### Trecho do texto
- - - - -

Valor Econômico, n.5218, 30/03/2021. Política, p.A7

 

Contra Orçamento travado, Bolsonaro leva Centrão para o Palácio e reforça PF

Maria Cristina Fernandes

30/03/2021

 

 

Reforma ministerial não apaga a luz amarela

Ao deixar intacto o ministro Paulo Guedes, a reforma ministerial promovida pelo presidente Jair Bolsonaro não apaga a luz amarela acendida pelo presidente da Câmara, Arthur Lira. Foi o impasse sobre as emendas ao Orçamento que a acendeu. A ida da deputada Flávia Arruda (PL-DF), presidente da Comissão de Orçamento que infringiu as normas fiscais vigentes, para a Secretaria de Governo, instância responsável pela negociação das emendas parlamentares, não resolve o imbróglio gerado pela votação de um Orçamento que ameaça deflagrar uma guerra entre a Câmara e o Senado e entre as duas Casas e o Executivo. No pano de fundo desta guerra está a resistência do Congresso em abrir mão de suas emendas, mesmo sob uma pandemia calamitosa, e o protagonismo do ministro Paulo Guedes na maquiagem do teto de gastos.

- - - - -

### Os dados

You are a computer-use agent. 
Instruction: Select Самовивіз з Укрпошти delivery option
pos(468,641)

- - - - -

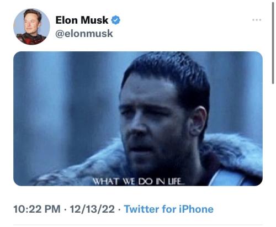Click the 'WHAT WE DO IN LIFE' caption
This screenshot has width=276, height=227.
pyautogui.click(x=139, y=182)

- - - - -

### Enunciado da tarefa
Reescreva de forma mais curta o parágrafo do texto sobre a reforma ministerial que começa com "Ao deixar intacto o ministro Paulo Guedes", mantendo seus fatos principais.

### Resposta do exercício
Ao manter Paulo Guedes, a reforma ministerial de Jair Bolsonaro não apaga a luz amarela acesa por Arthur Lira, presidente da Câmara, por causa do impasse sobre as emendas ao Orçamento. A ida da deputada Flávia Arruda (PL-DF), presidente da Comissão de Orçamento que infringiu as normas fiscais, para a Secretaria de Governo, que negocia as emendas, não resolve o problema. O Orçamento votado ameaça provocar uma guerra entre Câmara e Senado e entre o Congresso e o Executivo. Por trás disso estão a recusa do Congresso em abrir mão das emendas, mesmo na pandemia, e o papel de Guedes na maquiagem do teto de gastos.